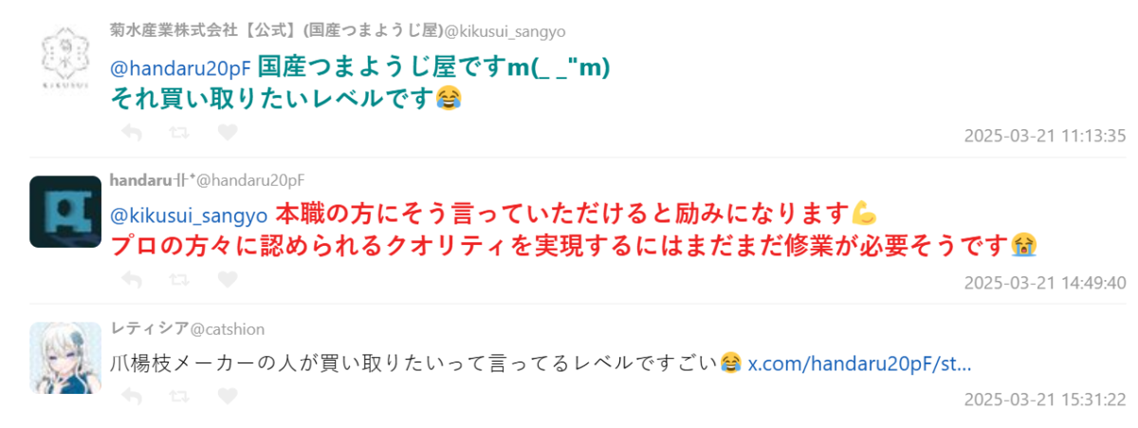Like handaru's tweet with the heart
This screenshot has width=1138, height=428.
pos(228,280)
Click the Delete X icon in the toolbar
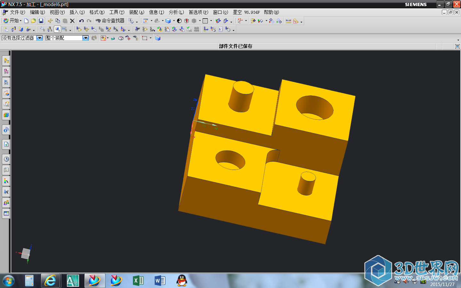The width and height of the screenshot is (461, 288). (72, 21)
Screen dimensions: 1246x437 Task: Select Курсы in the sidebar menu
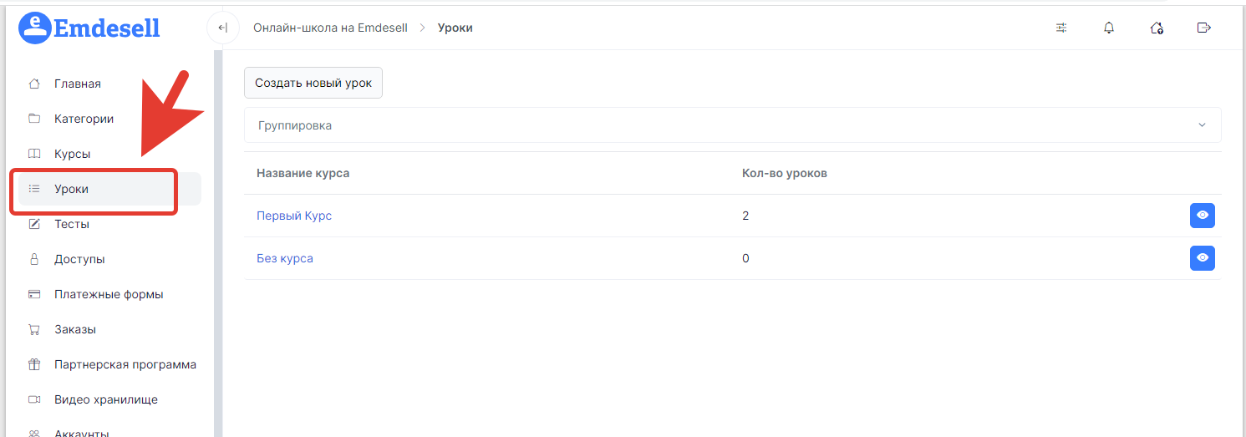(x=72, y=154)
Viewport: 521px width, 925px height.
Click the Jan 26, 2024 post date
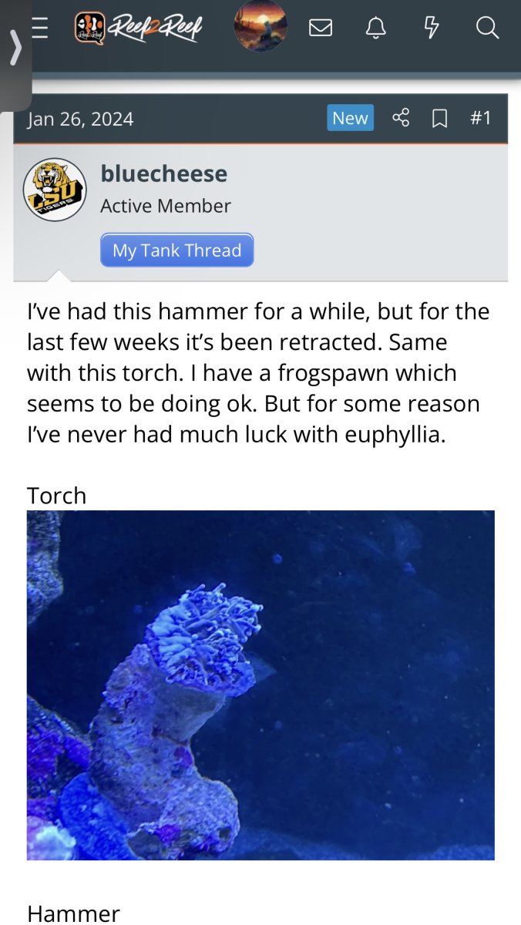tap(80, 119)
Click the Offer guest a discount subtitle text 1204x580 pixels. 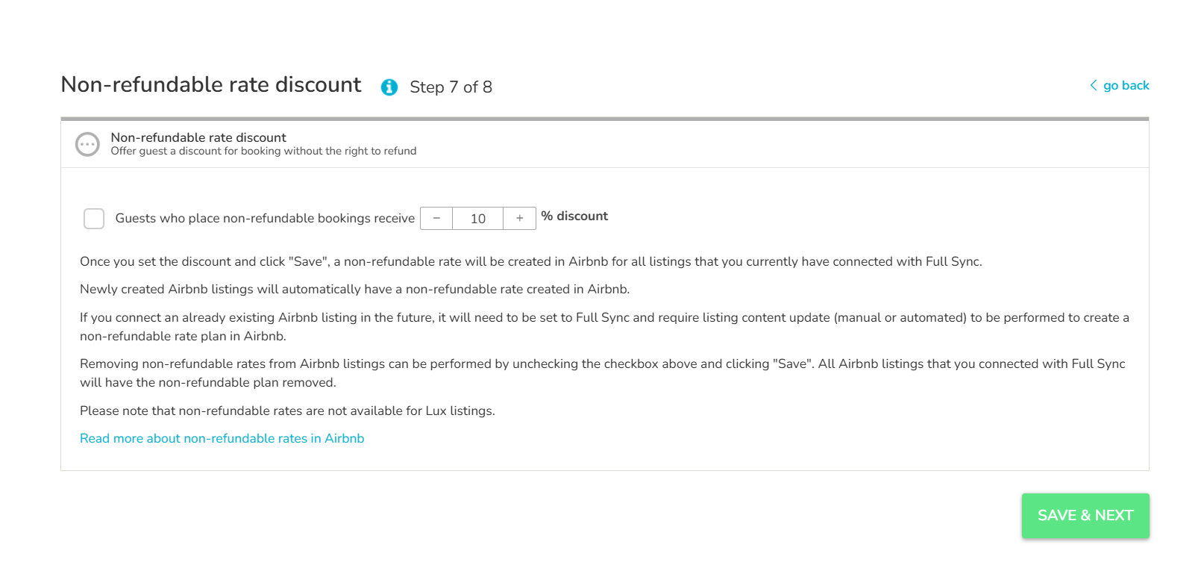[263, 151]
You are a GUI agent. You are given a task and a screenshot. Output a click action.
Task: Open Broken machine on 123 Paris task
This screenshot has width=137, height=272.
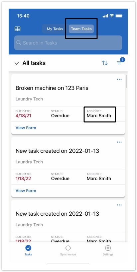pyautogui.click(x=52, y=88)
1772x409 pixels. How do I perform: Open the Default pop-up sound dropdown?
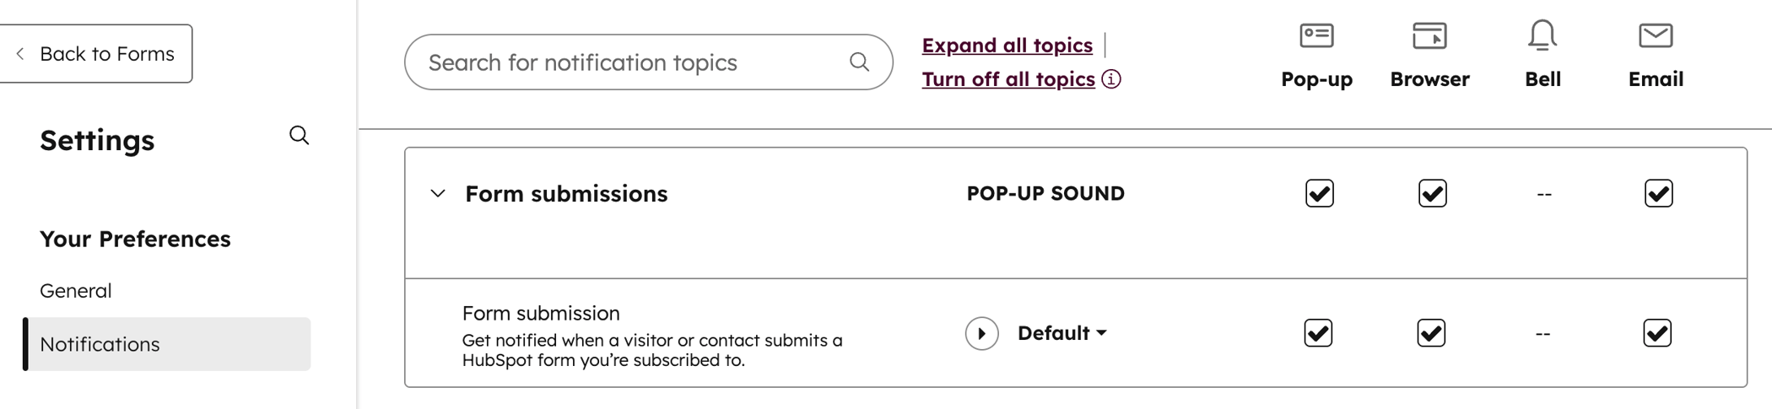pos(1062,333)
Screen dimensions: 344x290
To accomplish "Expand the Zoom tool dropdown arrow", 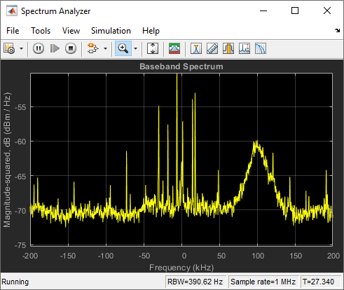I will pos(135,49).
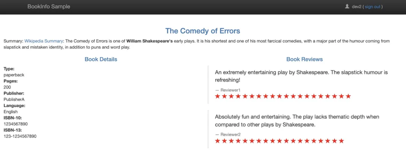406x150 pixels.
Task: Click the paperback type value
Action: 14,75
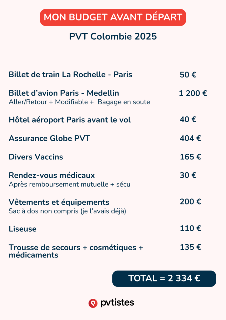Select 'Hôtel aéroport Paris avant le vol'
Image resolution: width=226 pixels, height=320 pixels.
[70, 120]
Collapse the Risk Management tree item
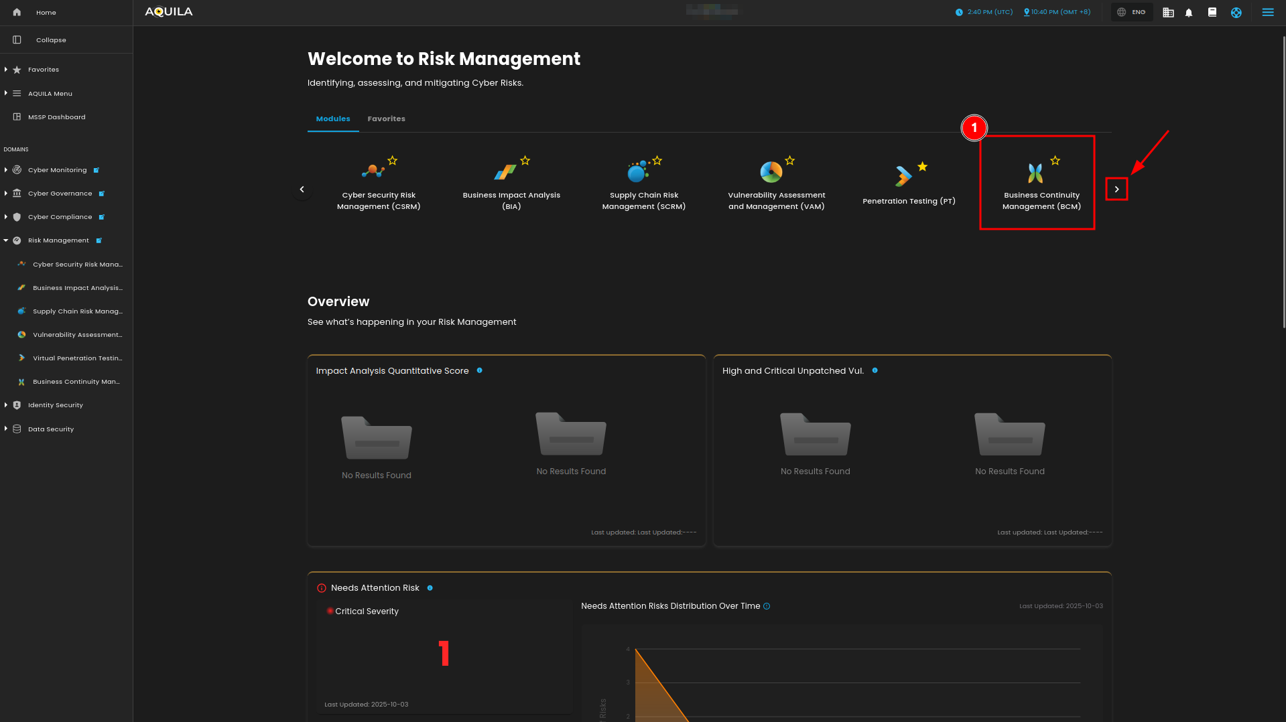This screenshot has width=1286, height=722. click(x=6, y=240)
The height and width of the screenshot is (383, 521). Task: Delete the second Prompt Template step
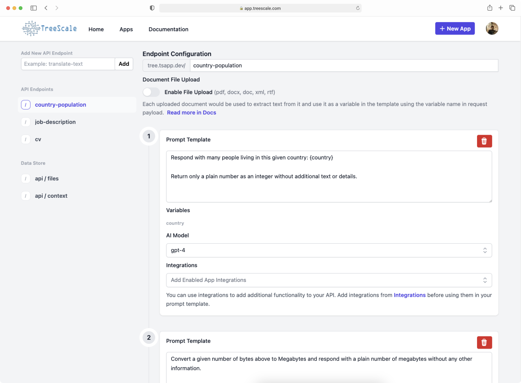[x=484, y=342]

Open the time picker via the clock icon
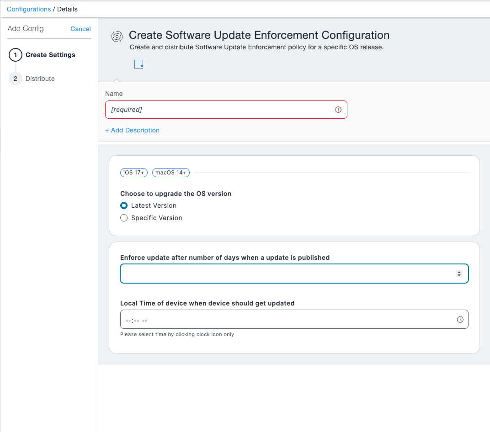point(459,319)
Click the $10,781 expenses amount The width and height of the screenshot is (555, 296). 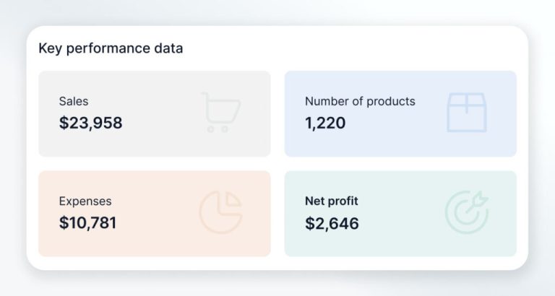click(x=88, y=222)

Problem details: Using the data above, retype exactly and only the lines from the one containing "This screenshot has width=137, height=272." up to and including the one containing "Screen dimensions: 344x290", with no pictures carried over.

Exercise solution:
This screenshot has width=137, height=272.
pyautogui.click(x=52, y=88)
1772x409 pixels. How do I perform: Open the Default pop-up sound dropdown?
pos(1062,333)
Screen dimensions: 344x290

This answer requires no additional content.